Capitalize on Communication

Lesson 2: Topic 10 of 21

lnha lnfa rcal ala hcbs renewal NAB NCERS CEU lnha lnfa rcal ala hcbs renewal NAB NCERS CEU Culture

There’s direct payoff associated with good communication in the workplace. For one thing, new ideas often come from front line staff. They’re the ones who implement abstract ideas into daily work, after all, and are far more likely to interact with and solicit direct input from clients. 

Those ideas might be for new ventures, commercial products, or marketing programs; they could also be improved workplace environments and best practices. You definitely want to reward good ideas! As Kouzes and Posner put it, “The leader’s primary contribution is in the recognition of good ideas, the support of those ideas, and the willingness to challenge the system to get new products adopted.”

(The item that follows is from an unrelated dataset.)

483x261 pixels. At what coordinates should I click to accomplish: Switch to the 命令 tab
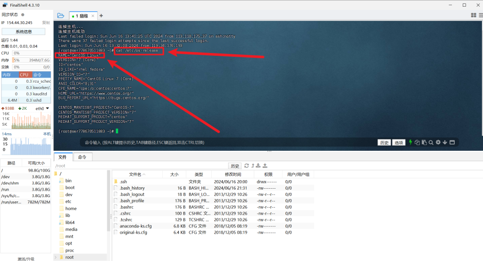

Even if the suggestions made by line workers can’t be implemented, they will feel validated if you listen to them, genuinely investigate, and report back to them reasons why their suggestions can’t work ― especially if you thank them anyway and encourage future contributions. 

When you communicate with your employees, especially the new ones, pay attention to not only what you say but the way you say it. Both content and delivery matter. Good communication must be part of your workplace culture.

More broadly, the best communication is that which is actionable, constructive, compassionate, specific, focused, timely, and presented in a positive tone. Are you going to nail that every time? Probably not, but it should be the goal you strive for, and what you expect from others in return. And this is something you not only want to model colleagues, but encourage them to do so as well. 

Andrea Piacquadio on Pexels lnha lnfa rcal ala hcbs renewal NAB NCERS CEU

Be sure your staff know you genuinely want their feedback. Host brainstorming sessions, conduct surveys, and maintain an ‘open door’ policy so your employees are confident you want to hear from them. You’ll want them to feel safe enough to tell you what isn’t working as well as what is working. You need them to have enough trust in you that they’re willing to share their input about changes you’re about to make or plans you want to implement ― without fear of reprisal or worry that you’ll be dismissive. If they have misgivings about a new venture, it might be because they see flaws or potential for failure that you’re not in a position to see.